======== Teks kutipan

Penegakan Hukum Terganjal Integritas
Rendahnya apresiasi terhadap upaya penegakan hukum tak lepas dari problem integritas yang melekat pada setiap perilaku koruptif aparat. Dalam bayang persoalan ini, peningkatan kesejahteraan jadi kian problematik.
Becermin pada hasil survei periodik Kompas, aspek kinerja pemerintah dalam upaya penegakan hukum menjadi salah satu persoalan paling rendah yang diapresiasi publik. Saat ini, sekitar 55,1 persen publik menyatakan puas atas kinerja pemerintah di bidang tersebut.
Kendati dibandingkan dengan survei Kompas sebelumnya mulai tampak adanya peningkatan kepuasan publik, perbaikan itu belum mampu mengangkat penegakan hukum sebagai prestasi kerja pemerintah yang dapat dibanggakan. Malah, sepanjang satu tahun terakhir, gap yang terbangun antara kepuasan publik terhadap segenap kinerja pemerintah dan penegakan hukum cenderung kian lebar.

================

Tugas yang diberikan 1
Kembalikan tanpa perubahan bagian catatan yang diawali baris berisi "Image resolution: width=536, height=2576." dan diakhiri baris berisi "[Looking for a", kedua baris itu ikut disertakan.

======== Catatan hasil ekstraksi

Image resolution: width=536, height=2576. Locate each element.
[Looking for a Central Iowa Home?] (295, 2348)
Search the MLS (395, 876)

================
======== Catatan hasil ekstraksi

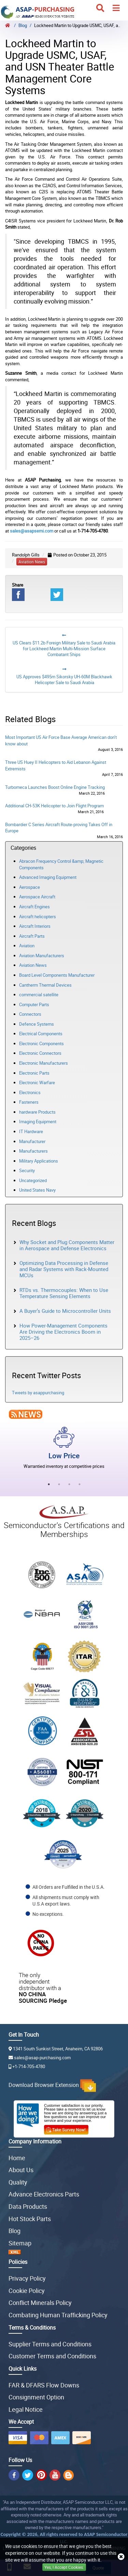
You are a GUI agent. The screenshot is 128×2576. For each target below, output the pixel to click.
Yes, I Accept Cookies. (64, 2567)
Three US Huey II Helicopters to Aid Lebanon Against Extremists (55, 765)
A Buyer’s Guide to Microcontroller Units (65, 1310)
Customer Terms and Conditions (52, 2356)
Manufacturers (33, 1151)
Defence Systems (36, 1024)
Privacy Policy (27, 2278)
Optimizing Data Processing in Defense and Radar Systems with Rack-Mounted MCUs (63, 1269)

================

Tugas yang diberikan 2
Ketik ulang tanpa perubahan bagian teks tentang penegakan hukum yang diawali kata-kata berisi "Penegakan Hukum Terganjal" dan diakhiri kata-kata berisi "cenderung kian lebar.".

Jawaban yang benar 1
Image resolution: width=536, height=2576. Locate each element.
[Looking for a Central Iowa Home?] (295, 2348)

Jawaban yang benar 2
Penegakan Hukum Terganjal Integritas
Rendahnya apresiasi terhadap upaya penegakan hukum tak lepas dari problem integritas yang melekat pada setiap perilaku koruptif aparat. Dalam bayang persoalan ini, peningkatan kesejahteraan jadi kian problematik.
Becermin pada hasil survei periodik Kompas, aspek kinerja pemerintah dalam upaya penegakan hukum menjadi salah satu persoalan paling rendah yang diapresiasi publik. Saat ini, sekitar 55,1 persen publik menyatakan puas atas kinerja pemerintah di bidang tersebut.
Kendati dibandingkan dengan survei Kompas sebelumnya mulai tampak adanya peningkatan kepuasan publik, perbaikan itu belum mampu mengangkat penegakan hukum sebagai prestasi kerja pemerintah yang dapat dibanggakan. Malah, sepanjang satu tahun terakhir, gap yang terbangun antara kepuasan publik terhadap segenap kinerja pemerintah dan penegakan hukum cenderung kian lebar.